Answer these questions from the text on paternal haplogroup migrations:
(a) How many years back can all paternal lines be traced?
(b) In which direction did men carrying haplogroup D move?
(c) What spurred the migration of men bearing haplogroup E-M180 throughout sub-Saharan Africa?

- [DOCUMENT SEGMENT]:

....

For those of you who don't follow migration patterns in Africa. Here is a small chart from 23andme. All Africans started in East African. Branches of them migrated to the North and then to the West. So that is how some West Africans got to West Africa, by way of North Africa first.
The stories of all of our paternal lines can be traced back over 275,000 years to just one man: the common ancestor of haplogroup A. Current evidence suggests he was one of thousands of men who lived in eastern Africa at the time. However, while his male-line descendants passed down their Y chromosomes generation after generation, the lineages from the other men died out. Over time his lineage alone gave rise to all other haplogroups that exist today.
Haplogroup DE-M145
76,000 Years Ago
The first steps of your paternal-line ancestors lead from eastern Africa north towards the Red Sea and haplogroup DE-M145. The DE lineage branched away from its brothers around 65,000 years ago, among the first of our ancestors to cross out of Africa into the Arabian Peninsula. Most descendants of the DE lineage belong to one of its two branches, D and E. Men carrying D moved east into Asia and those with E moved west through Africa and into Europe.
Haplogroup E-M96
73,000 Years Ago
Your path branched off again over 60,000 years ago with the rise of haplogroup E-M96, also simply called haplogroup E. The common ancestor of E-M96 may have lived in northeastern Africa or in the Arabian Peninsula. Since then, his descendants have carried it throughout the African continent and into neighboring regions of Europe and the Middle East.
Origin and Migrations of Haplogroup E-M180
Your paternal line stems from the E-M180 branch of E, which dominates south of the Sahara. The haplogroup originated about 17,000 years ago in the pockets of western Africa that were habitable at the time, when much of the continent was extremely dry due to Ice Age climate conditions.Over ten thousand years later, men bearing haplogroup E-M180 migrated throughout sub-Saharan Africa, spurred by the development of agriculture and iron-working in the region.

....

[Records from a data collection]
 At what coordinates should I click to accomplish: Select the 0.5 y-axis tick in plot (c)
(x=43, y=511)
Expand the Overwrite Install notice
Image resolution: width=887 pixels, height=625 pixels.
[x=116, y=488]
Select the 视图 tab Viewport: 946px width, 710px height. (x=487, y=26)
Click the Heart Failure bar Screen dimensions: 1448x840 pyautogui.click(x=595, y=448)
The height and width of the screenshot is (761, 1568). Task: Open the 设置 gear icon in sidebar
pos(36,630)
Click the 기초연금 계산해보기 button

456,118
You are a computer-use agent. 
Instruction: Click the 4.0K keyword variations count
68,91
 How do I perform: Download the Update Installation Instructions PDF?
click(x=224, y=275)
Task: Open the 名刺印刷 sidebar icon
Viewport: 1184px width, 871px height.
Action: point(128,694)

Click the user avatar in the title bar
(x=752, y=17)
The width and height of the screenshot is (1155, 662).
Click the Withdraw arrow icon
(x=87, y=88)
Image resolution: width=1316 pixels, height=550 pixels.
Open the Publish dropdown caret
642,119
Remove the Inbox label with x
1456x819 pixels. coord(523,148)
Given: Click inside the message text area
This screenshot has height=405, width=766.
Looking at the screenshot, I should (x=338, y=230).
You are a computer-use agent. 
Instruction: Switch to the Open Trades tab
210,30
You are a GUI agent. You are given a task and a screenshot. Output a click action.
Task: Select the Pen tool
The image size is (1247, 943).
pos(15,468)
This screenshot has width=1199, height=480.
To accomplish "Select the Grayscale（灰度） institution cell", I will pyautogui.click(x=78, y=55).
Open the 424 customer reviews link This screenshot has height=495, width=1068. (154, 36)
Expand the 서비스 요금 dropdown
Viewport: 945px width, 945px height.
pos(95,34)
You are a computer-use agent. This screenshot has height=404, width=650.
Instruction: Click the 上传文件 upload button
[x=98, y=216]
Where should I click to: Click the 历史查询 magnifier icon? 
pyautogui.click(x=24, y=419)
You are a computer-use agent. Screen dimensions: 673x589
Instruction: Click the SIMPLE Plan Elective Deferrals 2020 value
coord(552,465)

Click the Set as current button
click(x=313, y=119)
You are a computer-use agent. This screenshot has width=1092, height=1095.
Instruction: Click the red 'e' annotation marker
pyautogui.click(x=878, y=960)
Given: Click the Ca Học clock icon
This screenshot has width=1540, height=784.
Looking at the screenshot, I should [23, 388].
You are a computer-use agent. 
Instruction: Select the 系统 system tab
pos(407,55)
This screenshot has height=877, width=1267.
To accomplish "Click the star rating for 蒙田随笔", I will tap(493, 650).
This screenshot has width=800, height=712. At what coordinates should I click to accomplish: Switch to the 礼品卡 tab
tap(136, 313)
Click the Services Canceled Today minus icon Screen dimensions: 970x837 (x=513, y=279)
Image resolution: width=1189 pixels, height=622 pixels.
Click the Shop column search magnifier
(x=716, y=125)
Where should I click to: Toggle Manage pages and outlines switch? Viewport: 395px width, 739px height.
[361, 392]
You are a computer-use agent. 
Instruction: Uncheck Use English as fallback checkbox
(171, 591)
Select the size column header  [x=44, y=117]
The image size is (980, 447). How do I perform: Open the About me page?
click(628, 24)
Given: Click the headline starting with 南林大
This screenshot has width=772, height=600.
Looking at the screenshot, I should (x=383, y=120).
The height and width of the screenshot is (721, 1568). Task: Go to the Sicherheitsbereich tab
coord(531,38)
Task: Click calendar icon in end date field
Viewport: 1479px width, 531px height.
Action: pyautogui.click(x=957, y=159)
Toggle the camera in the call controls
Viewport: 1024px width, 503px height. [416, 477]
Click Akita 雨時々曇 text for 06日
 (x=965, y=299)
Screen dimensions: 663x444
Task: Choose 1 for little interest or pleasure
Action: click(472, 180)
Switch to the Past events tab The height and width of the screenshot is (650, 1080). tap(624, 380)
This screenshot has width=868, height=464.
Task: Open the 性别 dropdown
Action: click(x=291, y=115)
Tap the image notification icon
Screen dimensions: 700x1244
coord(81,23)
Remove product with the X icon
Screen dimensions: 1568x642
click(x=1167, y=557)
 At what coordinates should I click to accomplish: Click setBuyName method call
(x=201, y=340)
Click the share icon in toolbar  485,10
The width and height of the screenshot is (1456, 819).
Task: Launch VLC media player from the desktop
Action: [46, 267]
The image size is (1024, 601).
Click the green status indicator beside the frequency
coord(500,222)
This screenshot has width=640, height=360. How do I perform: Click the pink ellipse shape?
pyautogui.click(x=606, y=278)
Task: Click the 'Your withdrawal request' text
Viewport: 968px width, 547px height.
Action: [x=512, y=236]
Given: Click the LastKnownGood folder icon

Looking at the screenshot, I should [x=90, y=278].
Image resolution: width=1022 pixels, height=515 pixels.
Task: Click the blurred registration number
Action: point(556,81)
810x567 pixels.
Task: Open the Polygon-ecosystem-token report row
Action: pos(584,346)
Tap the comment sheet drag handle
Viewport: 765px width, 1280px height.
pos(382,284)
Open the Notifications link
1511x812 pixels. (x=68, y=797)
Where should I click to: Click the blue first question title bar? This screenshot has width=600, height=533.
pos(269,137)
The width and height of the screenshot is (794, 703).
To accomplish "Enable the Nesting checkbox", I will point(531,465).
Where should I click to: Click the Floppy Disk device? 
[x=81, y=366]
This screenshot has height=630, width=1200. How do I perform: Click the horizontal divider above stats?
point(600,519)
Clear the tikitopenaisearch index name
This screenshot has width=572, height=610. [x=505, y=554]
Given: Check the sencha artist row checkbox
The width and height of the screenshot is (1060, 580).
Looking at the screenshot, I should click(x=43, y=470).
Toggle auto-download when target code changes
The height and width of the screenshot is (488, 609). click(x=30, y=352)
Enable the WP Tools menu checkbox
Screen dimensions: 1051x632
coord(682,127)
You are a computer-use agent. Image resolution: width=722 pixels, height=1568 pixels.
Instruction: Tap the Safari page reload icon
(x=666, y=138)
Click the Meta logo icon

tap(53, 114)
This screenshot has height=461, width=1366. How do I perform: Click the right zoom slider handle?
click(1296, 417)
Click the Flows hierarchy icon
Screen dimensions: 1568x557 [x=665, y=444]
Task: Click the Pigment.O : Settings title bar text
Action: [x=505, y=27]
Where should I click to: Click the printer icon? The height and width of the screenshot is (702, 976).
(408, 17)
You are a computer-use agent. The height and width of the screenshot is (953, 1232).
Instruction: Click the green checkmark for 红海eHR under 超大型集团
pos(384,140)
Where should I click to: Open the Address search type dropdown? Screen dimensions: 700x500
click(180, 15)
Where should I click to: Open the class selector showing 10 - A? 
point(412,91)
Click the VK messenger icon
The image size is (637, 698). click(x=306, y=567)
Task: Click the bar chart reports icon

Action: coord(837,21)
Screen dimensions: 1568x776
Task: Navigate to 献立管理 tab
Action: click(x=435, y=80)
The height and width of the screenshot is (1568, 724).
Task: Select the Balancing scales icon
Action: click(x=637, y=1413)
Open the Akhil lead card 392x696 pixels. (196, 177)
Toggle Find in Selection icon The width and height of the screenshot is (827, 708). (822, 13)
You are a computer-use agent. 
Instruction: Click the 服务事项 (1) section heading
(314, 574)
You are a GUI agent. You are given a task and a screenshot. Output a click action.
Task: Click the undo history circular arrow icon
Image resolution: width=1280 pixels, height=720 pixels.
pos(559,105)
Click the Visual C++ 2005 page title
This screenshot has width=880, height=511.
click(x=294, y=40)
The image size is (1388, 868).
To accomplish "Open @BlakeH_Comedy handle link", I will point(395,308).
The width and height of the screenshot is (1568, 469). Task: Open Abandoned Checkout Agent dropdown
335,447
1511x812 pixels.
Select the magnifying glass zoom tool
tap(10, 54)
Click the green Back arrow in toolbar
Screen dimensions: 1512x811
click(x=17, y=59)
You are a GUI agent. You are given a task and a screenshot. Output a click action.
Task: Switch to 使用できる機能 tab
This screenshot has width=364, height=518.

....

- [RESPONSE]:
(a) Over 275,000 years, to one man: the common ancestor of haplogroup A.
(b) East into Asia.
(c) The development of agriculture and iron-working in the region.